Ah, because it's Johnny Superstar Athlete, who's the proud son of Mrs. Entitled Bitch III.

Accountability is the first thing that we should teach athletes; if they are not accountable for their actions, how can they effectively control their environment? If their every mistake can be rationalized, how can they submit to a process of continuous improvement?

Parents are not protecting their child by letting them fail and then having a temper tantrum. In the case that the young Mr Athlete, Esq is in need of an advocate, they should do it immediately. If there is an injustice, you fight it immediately, not only after a losing outcome. I've asked fencers to refuse to fence because of a rule violation, and never lost a bout committee appeal.

So now, I'm writing a memo in which I talk about doing my job. So is L, who's done due diligence with her multimeter.
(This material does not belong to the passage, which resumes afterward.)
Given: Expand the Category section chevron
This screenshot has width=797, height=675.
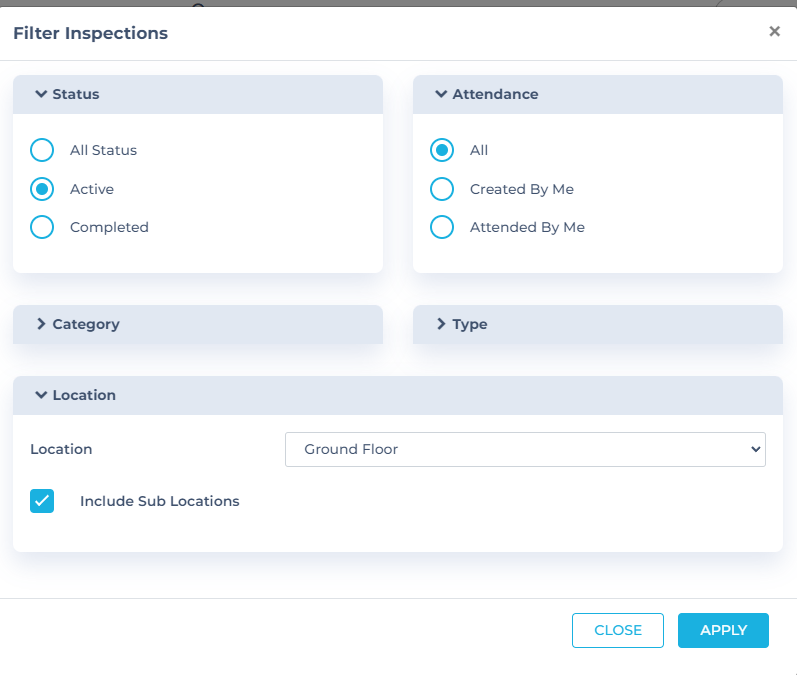Looking at the screenshot, I should (x=41, y=324).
In short, I very much hope this woman files her complaint. The extraction process from where it's currently lodged will be quite painful.

Monday, April 7, 2008

Early April

Good morning, east-coasters!

Life is settling down a bit, enough that I actually kicked back and watched a movie on the big screen desktop. The normalcy of a television will elude me until K insists on getting a Wii.

I'm not quite in a rhythm yet - we've been busy trying to change a bunch of stuff at the club, and as such, doing a bunch of minor construction projects. Marx time is similar to Jewish Standard Time, so have to adjust my schedules appropriately.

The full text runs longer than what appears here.